Staffing, security and facilities dedicated to mental health in the hospital all fall short of what is necessary, said Tadepalli.
“What we’re asking for is the bare minimum,” he said.
Inadequate mental-health services have been the subject of Tadepalli’s criticism for four years.
He’s seen some improvements, such as the hiring of two psychiatrists. But the staffing of mental-health nurses in the hospital still falls short of a recommendation, issued by his association in 2007, that there be at least two such nurses on staff.
There is currently only one mental-health nurse on call, he said.
Other support staff, such as social workers — the hospital has one — are also badly needed, he said.

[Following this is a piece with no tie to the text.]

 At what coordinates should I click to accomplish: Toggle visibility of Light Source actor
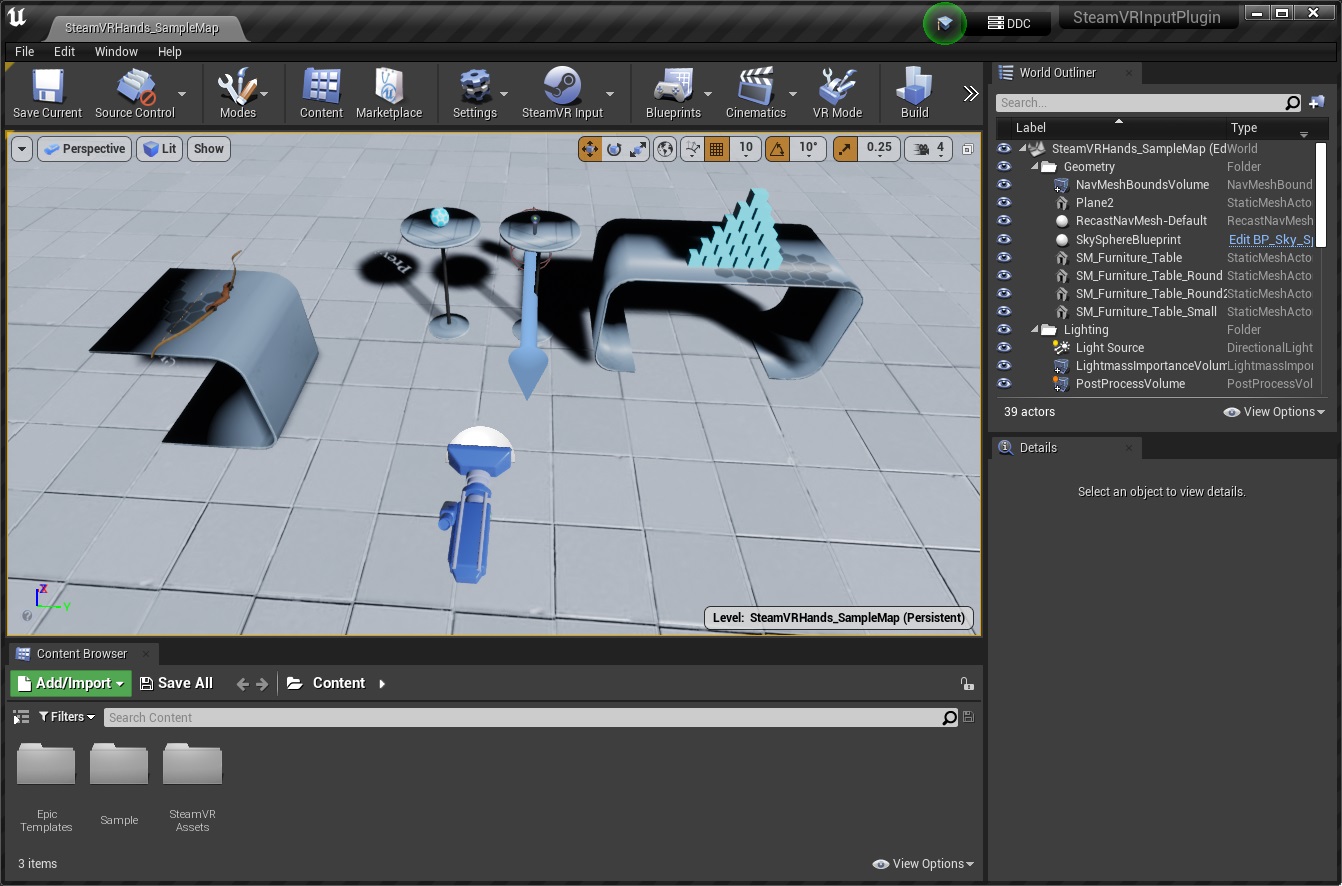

Mental health matters because, by Tadepalli’s estimate, one in five patients treated at the hospital suffer from some form of mental illness, which may range from clinical depression to schizophrenia.
Sometimes the mentally ill abuse alcohol and street drugs to self-medicate. Booze and drugs can trigger episodes of psychosis and other symptoms of mental illness.
The tangled knot of drug and alcohol abuse and mental illness is “a huge problem” in the Yukon, said Tadepalli.
The hospital’s emergency room is, for many, the default place to seek detox treatment. This creates big backlogs in hospital services.
What are the consequences of inadequate services? Tadepalli points to the number of alcoholics who freeze to death in snowbanks each year.
The hospital also needs a dedicated psychiatric ward, he said. Currently, most of the mentally ill are scattered among other patients, he said.
There’s only one secure room to keep the acutely mentally ill. There should be more, said Tadepalli.
There also needs to be more security, for when mentally ill patients become violent.
Staff are fearful of being attacked. Some are hit by patients. Others receive threats. There may be no guard nearby.
Most government workers are not subject to violence, or threats of violence on a regular basis. Doctors and nurses should be no exception, said Tadepalli.
But Tadepalli fears what may happen if he may get what he wishes. A hospital with a secure psychiatric ward may be viewed by the courts as a better place to send inmates suffering from mental illness than Whitehorse Correctional Centre.
He doesn’t want anyone confusing the role of the hospital. It’s not a jail, or an asylum.
“Whitehorse General Hospital is not a substitute for an adequate prison facility,” he said. “We’re trying to provide basic care.”
Improvements could also be made by amending the Mental Health Act. When an acutely mentally ill patient needs to be sent Outside, a lengthy procedure must first be followed, which takes around 60 hours, said Tadepalli.
Free beds in Outside institutions are hard to come by. And, when found, it’s not always possible to hold them as long as is currently needed.
“That’s an added stress for us,” he said.